Check if quotes and parentheses are balanced

There are multiple solutions to how to check if parentheses are balanced, but I haven't found a single one that would be checking both for balanced quotes and parentheses.
I have been unsuccessfully trying to adapt this solution (codereview - balanced parentheses) to be able to check if the quotes and parentheses are balanced.
For example this should be unbalanced ("back-to-school)"
Original code:
function parenthesesAreBalanced(string) {
var parentheses = "[]{}()",
stack = [],
i, character, bracePosition;
for(i = 0; character = string[i]; i++) {
bracePosition = parentheses.indexOf(character);
if(bracePosition === -1) {
continue;
}
if(bracePosition % 2 === 0) {
stack.push(bracePosition + 1); // push next expected brace position
} else {
if(stack.length === 0 || stack.pop() !== bracePosition) {
return false;
}
}
}
return stack.length === 0;
}
My code - mostly similar - but added an unbalanced quotes check.

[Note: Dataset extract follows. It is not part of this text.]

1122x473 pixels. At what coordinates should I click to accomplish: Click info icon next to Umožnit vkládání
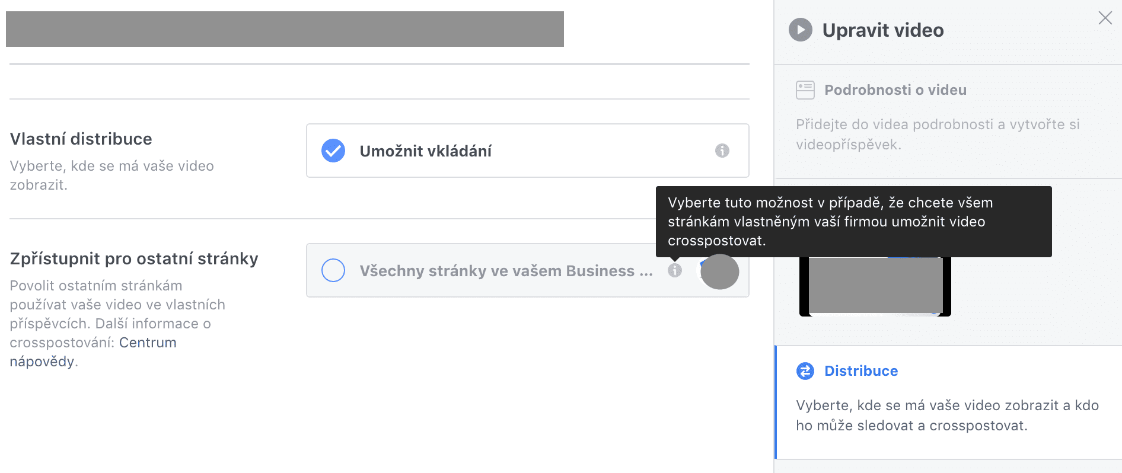click(722, 151)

function areQuotesAndParenthesesBalanced(s: string): boolean {
const parens = '[]{}()',
parensStack = [];
let index, char, numOfQuotes = 0;
for (index = 0; char = s[index++];){
const bracePosition = parens.indexOf(char);
let braceType;
if (bracePosition === -1 && char !== '"')
continue;
braceType = bracePosition % 2 ? 'closed' : 'open';
//check for double quotes mixed with parentheses
if(char === '"'){
const lastInStack = parensStack[parensStack.length - 1];
numOfQuotes++;
if(lastInStack === '"'){
numOfQuotes--;
parensStack.pop();
}else if(numOfQuotes > 0 && lastInStack !== '"'){
return false;
}else{
parensStack.push('"');
}
}
if (braceType === 'closed') {
if (!parensStack.length || parens.indexOf(parensStack.pop()) != bracePosition - 1)
return false;
} else {
parensStack.push(char);
}
}
//If anything is left on the stack <- not balanced
return !parensStack.length;
}
It is quite tricky for me to determine what's the best approach. With parentheses, you always know when one is open or closed, with quotes, not so much.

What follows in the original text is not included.